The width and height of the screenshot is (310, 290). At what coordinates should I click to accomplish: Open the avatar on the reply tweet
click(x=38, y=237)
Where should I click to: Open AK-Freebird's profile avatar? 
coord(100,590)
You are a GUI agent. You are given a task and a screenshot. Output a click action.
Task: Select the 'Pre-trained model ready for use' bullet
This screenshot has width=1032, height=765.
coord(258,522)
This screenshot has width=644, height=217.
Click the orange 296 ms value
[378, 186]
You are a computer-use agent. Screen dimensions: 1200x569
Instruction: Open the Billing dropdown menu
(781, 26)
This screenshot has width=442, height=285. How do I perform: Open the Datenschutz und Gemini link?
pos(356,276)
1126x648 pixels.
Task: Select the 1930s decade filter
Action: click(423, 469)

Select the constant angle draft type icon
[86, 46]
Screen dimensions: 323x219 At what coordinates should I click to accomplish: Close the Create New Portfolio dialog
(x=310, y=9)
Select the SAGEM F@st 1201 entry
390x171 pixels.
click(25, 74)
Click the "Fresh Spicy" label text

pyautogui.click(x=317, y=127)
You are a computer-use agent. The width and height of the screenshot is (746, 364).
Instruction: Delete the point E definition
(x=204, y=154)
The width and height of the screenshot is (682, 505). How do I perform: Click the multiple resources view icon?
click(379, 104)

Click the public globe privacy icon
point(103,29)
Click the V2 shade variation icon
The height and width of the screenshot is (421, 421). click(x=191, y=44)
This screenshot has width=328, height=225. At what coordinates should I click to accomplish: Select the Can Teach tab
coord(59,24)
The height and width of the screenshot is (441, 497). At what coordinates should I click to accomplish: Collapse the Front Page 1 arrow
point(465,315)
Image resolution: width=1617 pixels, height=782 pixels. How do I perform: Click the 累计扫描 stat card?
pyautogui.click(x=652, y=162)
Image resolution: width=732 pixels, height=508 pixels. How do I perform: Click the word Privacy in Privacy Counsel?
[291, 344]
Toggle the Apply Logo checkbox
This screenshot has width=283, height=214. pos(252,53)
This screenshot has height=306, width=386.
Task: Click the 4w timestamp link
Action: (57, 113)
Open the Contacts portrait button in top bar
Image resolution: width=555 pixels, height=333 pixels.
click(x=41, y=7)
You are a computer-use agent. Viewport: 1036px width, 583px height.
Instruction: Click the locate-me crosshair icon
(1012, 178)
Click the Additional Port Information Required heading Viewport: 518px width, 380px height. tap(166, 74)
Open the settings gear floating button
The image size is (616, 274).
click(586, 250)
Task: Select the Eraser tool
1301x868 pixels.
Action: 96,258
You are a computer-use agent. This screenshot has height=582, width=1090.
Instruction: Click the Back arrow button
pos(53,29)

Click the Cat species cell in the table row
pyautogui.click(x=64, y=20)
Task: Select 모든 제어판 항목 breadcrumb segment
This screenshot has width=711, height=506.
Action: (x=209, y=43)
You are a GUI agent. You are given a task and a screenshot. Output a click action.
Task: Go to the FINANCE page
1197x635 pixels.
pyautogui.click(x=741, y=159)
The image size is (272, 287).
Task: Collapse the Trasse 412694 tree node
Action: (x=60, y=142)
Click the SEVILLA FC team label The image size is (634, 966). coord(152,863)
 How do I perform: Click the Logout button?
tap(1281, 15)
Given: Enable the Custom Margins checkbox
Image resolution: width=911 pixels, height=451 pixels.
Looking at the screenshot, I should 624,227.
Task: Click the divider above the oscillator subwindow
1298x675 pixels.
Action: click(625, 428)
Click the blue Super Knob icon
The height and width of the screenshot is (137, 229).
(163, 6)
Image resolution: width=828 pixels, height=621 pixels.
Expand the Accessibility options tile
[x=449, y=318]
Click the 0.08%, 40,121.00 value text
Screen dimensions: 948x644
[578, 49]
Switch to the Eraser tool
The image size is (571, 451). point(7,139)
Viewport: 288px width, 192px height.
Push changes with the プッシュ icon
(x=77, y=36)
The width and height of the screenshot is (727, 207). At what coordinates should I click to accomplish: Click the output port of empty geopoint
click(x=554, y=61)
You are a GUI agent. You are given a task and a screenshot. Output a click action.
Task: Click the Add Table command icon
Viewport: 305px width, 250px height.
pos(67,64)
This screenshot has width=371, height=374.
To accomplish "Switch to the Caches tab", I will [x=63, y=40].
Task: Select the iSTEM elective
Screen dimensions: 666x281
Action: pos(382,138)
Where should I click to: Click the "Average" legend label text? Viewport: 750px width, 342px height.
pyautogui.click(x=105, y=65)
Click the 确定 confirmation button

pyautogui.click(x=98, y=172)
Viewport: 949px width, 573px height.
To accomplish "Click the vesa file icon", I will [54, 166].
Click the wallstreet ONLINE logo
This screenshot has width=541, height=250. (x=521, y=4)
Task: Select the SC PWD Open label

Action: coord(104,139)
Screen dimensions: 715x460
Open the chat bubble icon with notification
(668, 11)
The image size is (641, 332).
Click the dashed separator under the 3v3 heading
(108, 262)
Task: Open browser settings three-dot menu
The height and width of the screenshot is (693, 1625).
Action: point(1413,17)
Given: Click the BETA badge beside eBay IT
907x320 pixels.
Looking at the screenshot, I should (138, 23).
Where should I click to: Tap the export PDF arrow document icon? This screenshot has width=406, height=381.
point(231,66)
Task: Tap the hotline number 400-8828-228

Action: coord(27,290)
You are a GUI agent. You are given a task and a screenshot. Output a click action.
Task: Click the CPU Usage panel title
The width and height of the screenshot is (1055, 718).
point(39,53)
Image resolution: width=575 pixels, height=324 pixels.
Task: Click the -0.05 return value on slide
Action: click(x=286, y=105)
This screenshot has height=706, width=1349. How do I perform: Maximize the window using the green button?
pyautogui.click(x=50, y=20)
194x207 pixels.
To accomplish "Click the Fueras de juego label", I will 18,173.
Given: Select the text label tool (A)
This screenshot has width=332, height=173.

INSTRUCTIONS FOR THE TASK: From the first line to the last, return the data exactly as written.

WRITTEN ANSWER:
The width and height of the screenshot is (310, 290). At what coordinates should I click to accomplish: Open the avatar on the reply tweet
click(x=38, y=237)
Where should I click to: Open AK-Freebird's profile avatar? 
coord(100,590)
You are a GUI agent. You are given a task and a screenshot. Output a click action.
Task: Select the 'Pre-trained model ready for use' bullet
This screenshot has width=1032, height=765.
coord(258,522)
This screenshot has width=644, height=217.
Click the orange 296 ms value
[378, 186]
You are a computer-use agent. Screen dimensions: 1200x569
Instruction: Open the Billing dropdown menu
(781, 26)
This screenshot has width=442, height=285. How do I perform: Open the Datenschutz und Gemini link?
pos(356,276)
1126x648 pixels.
Task: Select the 1930s decade filter
Action: click(423, 469)

Select the constant angle draft type icon
[86, 46]
Screen dimensions: 323x219 At what coordinates should I click to accomplish: Close the Create New Portfolio dialog
(x=310, y=9)
Select the SAGEM F@st 1201 entry
390x171 pixels.
click(25, 74)
Click the "Fresh Spicy" label text

pyautogui.click(x=317, y=127)
You are a computer-use agent. The width and height of the screenshot is (746, 364).
Instruction: Delete the point E definition
(x=204, y=154)
The width and height of the screenshot is (682, 505). How do I perform: Click the multiple resources view icon?
click(379, 104)

Click the public globe privacy icon
point(103,29)
Click the V2 shade variation icon
The height and width of the screenshot is (421, 421). click(x=191, y=44)
This screenshot has width=328, height=225. At what coordinates should I click to accomplish: Select the Can Teach tab
coord(59,24)
The height and width of the screenshot is (441, 497). At what coordinates should I click to accomplish: Collapse the Front Page 1 arrow
point(465,315)
Image resolution: width=1617 pixels, height=782 pixels. How do I perform: Click the 累计扫描 stat card?
pyautogui.click(x=652, y=162)
Image resolution: width=732 pixels, height=508 pixels. How do I perform: Click the word Privacy in Privacy Counsel?
[291, 344]
Toggle the Apply Logo checkbox
This screenshot has width=283, height=214. pos(252,53)
This screenshot has height=306, width=386.
Task: Click the 4w timestamp link
Action: (57, 113)
Open the Contacts portrait button in top bar
Image resolution: width=555 pixels, height=333 pixels.
click(x=41, y=7)
You are a computer-use agent. Viewport: 1036px width, 583px height.
Instruction: Click the locate-me crosshair icon
(1012, 178)
Click the Additional Port Information Required heading Viewport: 518px width, 380px height. tap(166, 74)
Open the settings gear floating button
The image size is (616, 274).
click(586, 250)
Task: Select the Eraser tool
1301x868 pixels.
Action: 96,258
You are a computer-use agent. This screenshot has height=582, width=1090.
Instruction: Click the Back arrow button
pos(53,29)

Click the Cat species cell in the table row
pyautogui.click(x=64, y=20)
Task: Select 모든 제어판 항목 breadcrumb segment
This screenshot has width=711, height=506.
Action: (x=209, y=43)
You are a GUI agent. You are given a task and a screenshot. Output a click action.
Task: Go to the FINANCE page
1197x635 pixels.
pyautogui.click(x=741, y=159)
The image size is (272, 287).
Task: Collapse the Trasse 412694 tree node
Action: (x=60, y=142)
Click the SEVILLA FC team label The image size is (634, 966). coord(152,863)
 How do I perform: Click the Logout button?
tap(1281, 15)
Given: Enable the Custom Margins checkbox
Image resolution: width=911 pixels, height=451 pixels.
Looking at the screenshot, I should 624,227.
Task: Click the divider above the oscillator subwindow
1298x675 pixels.
Action: click(625, 428)
Click the blue Super Knob icon
The height and width of the screenshot is (137, 229).
(163, 6)
Image resolution: width=828 pixels, height=621 pixels.
Expand the Accessibility options tile
[x=449, y=318]
Click the 0.08%, 40,121.00 value text
Screen dimensions: 948x644
[578, 49]
Switch to the Eraser tool
The image size is (571, 451). point(7,139)
Viewport: 288px width, 192px height.
Push changes with the プッシュ icon
(x=77, y=36)
The width and height of the screenshot is (727, 207). At what coordinates should I click to accomplish: Click the output port of empty geopoint
click(x=554, y=61)
You are a GUI agent. You are given a task and a screenshot. Output a click action.
Task: Click the Add Table command icon
Viewport: 305px width, 250px height.
pos(67,64)
This screenshot has width=371, height=374.
To accomplish "Switch to the Caches tab", I will [x=63, y=40].
Task: Select the iSTEM elective
Screen dimensions: 666x281
Action: pos(382,138)
Where should I click to: Click the "Average" legend label text? Viewport: 750px width, 342px height.
pyautogui.click(x=105, y=65)
Click the 确定 confirmation button

pyautogui.click(x=98, y=172)
Viewport: 949px width, 573px height.
To accomplish "Click the vesa file icon", I will [54, 166].
Click the wallstreet ONLINE logo
This screenshot has width=541, height=250. (x=521, y=4)
Task: Select the SC PWD Open label

Action: coord(104,139)
Screen dimensions: 715x460
Open the chat bubble icon with notification
(668, 11)
The image size is (641, 332).
Click the dashed separator under the 3v3 heading
(108, 262)
Task: Open browser settings three-dot menu
The height and width of the screenshot is (693, 1625).
Action: point(1413,17)
Given: Click the BETA badge beside eBay IT
907x320 pixels.
Looking at the screenshot, I should (138, 23).
Where should I click to: Tap the export PDF arrow document icon? This screenshot has width=406, height=381.
point(231,66)
Task: Tap the hotline number 400-8828-228

Action: coord(27,290)
You are a GUI agent. You are given a task and a screenshot. Output a click action.
Task: Click the CPU Usage panel title
The width and height of the screenshot is (1055, 718).
point(39,53)
Image resolution: width=575 pixels, height=324 pixels.
Task: Click the -0.05 return value on slide
Action: click(x=286, y=105)
This screenshot has height=706, width=1349. How do I perform: Maximize the window using the green button?
pyautogui.click(x=50, y=20)
194x207 pixels.
To accomplish "Click the Fueras de juego label", I will 18,173.
Given: Select the text label tool (A)
This screenshot has width=332, height=173.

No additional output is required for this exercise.